To You Father be all honor and glory and praise

through Your Son Jesus Christ our Lord

in the unity of the Holy Spirit,

the spirit of life of love.

AMEN!

Bob Traupman

priest / writer

4 thoughts on “The summer of ’69 – Stonewall

  1. family fun at beach. family fun April 17, 2013 / 1:14 pm

    Hi! This is my first comment here so I just wanted to
    give a quick shout out and say I really enjoy
    reading your posts. Can you recommend any other blogs/websites/forums that deal with
    the same topics? Thanks a lot!

  2. Al Sanchez July 20, 2009 / 12:45 pm

    Bob, I just read your reflections on the Summer of 69 and of course immediately recalled that Linda and I spent a weekend with you then as we went through Pre-Canaan for our wedding. We will be celebrating 40 years on the 2nd of August!! I recall watching the lift-off of Apollo 11 from your place on Merritt Island. It was truly a memorable summer.
    God Bless, Al

  3. Loren Christie June 29, 2009 / 1:23 am

    Hello Fr. Bob,
    This is an interesting topic, and one that I struggle to make sense of with the youth group I lead. I too dislike the word “gay,” because it is used negatively often. Also, I am uncomfortable with calling same sex unions “marriage,” because I think that grouping these relationships under the same title connotes that they are the same in nature. I feel in my gut that they are not the same from my perspective of marriage being sacramental. I do not say that to belittle a same-sex relationship. I think it is wrong and unloving to do that. However, I do struggle with understanding same-sex relationships. Having friends who are homosexual challenges my feelings and forces me to be tolerant and understanding. Some times I do fall short because I am uncomfortable.
    -Loren

    • bobtraupman June 29, 2009 / 2:18 am

      Loren,

      I remember when I was in the seminary in 1963 and our profs took some leadership in our civil rights education. Up to that point (my third year of college)
      I had not spoken to a black person personally. The profs divided us into small groups and we visited in the homes of black Catholics in the row houses of Baltimore. Boy! My misunderstandings and prejudices were opened up real quick!
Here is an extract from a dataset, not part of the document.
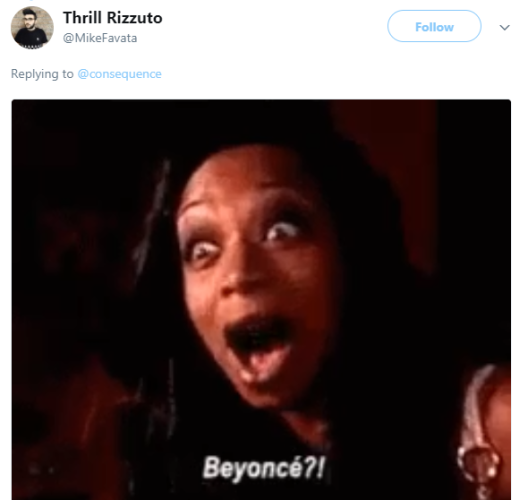The width and height of the screenshot is (528, 500).
Task: Open the @consequence profile link
Action: pos(120,74)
      The same thing has to happen here. Except that gay people can be invisible unless they choose to reveal themselves. Most of us talk to gay folk all the time and don’t know it. And of course, we feel nervous and uncomfortable and even fearful. That’s the risk that is involved in reaching over a cultural divide. Understanding takes patience, a willingness to listen and hospitality, an open mind and an open heart, a willingness to learn.

      But the experience can be rewarding. In the Hebrew bible the Nomadic people were eager to learn from people who were different from them. Unfortunately, we here in America tend to judge people who are not a carbon copy of ourselves.
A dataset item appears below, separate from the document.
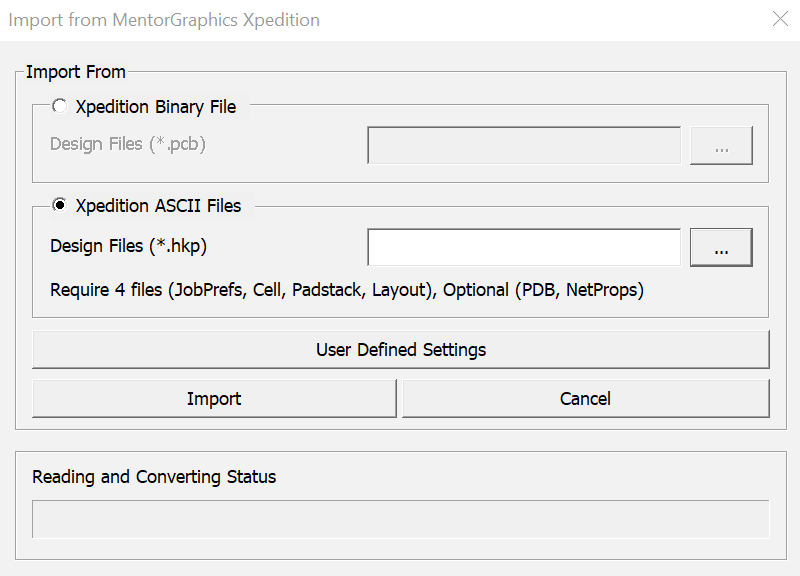Click the dialog title 'Import from MentorGraphics Xpedition'

[165, 20]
      And, by the way, to listen is not the same thing as to agree. Understanding is not the same thing as agreeing either. But understanding stretches us, opens us, makes us stronger, more capable of realizing that, though we are different, we are still part of one human family.

      The challenge is to transform our fear and hate into love. Remember the song from”South Pacific,” “You’ve got to be taught to hate and fear?” Unfortunately, it has been the church that has perpetuated that hate and fear toward homesexuals who live and work right next to us without us realizing it.
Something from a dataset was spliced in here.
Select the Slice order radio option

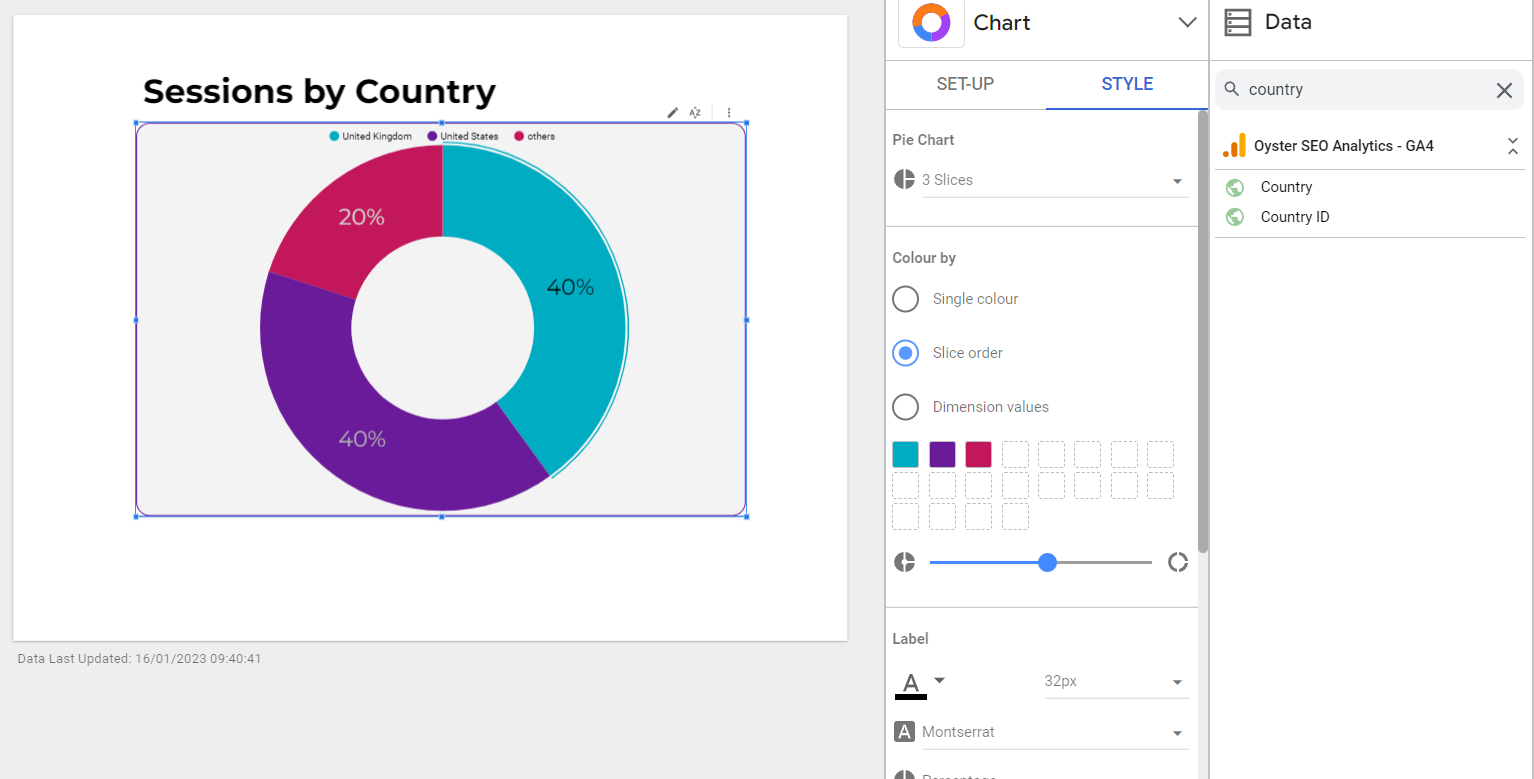905,353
      Human sexuality is a great mystery, a mystery that is kept in the darkness of our lives. We lie about it, cover it up, stuff it into the depths of our psyches or get succumbed by it. Very few reverence it and accept it as a wonderful life-giving gift, whether we are gay or straight. We fear its power; we fear that it will consume us, and it does consume some of us. We have to not be afraid to enter into that mystery and bring its secrets into the light. God knows the Church certainly needs to do this! But so do we all.